**Material supplied:**
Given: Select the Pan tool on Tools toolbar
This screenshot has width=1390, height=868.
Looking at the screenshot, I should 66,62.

---

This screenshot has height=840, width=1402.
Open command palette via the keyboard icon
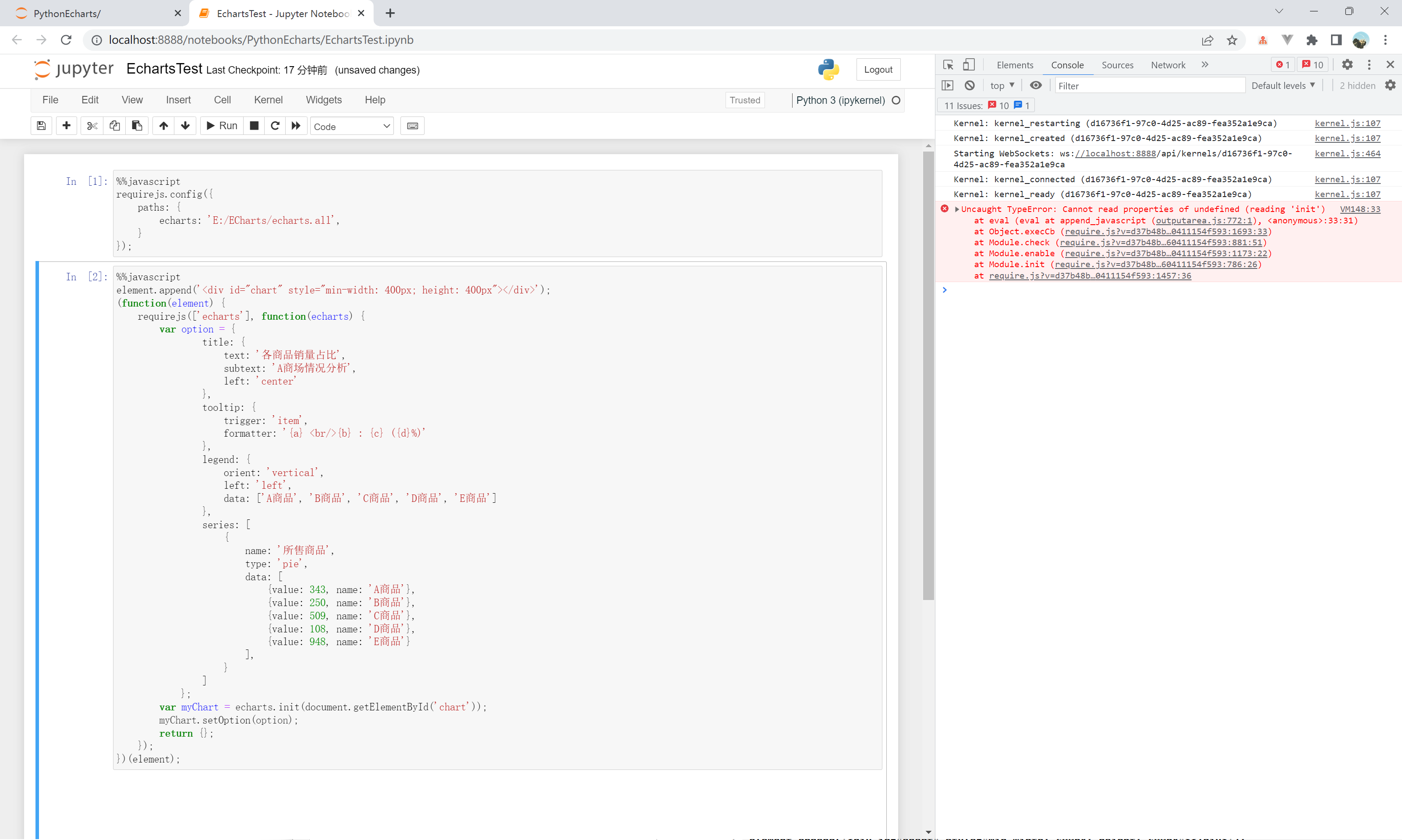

**Task description:**
Could you write out, exactly as they stand, only the lines above that begin at the line with "This screenshot has height=840, width=1402." and stop after the line with "Open command palette via the keyboard icon"?

**The answer:**
This screenshot has height=840, width=1402.
Open command palette via the keyboard icon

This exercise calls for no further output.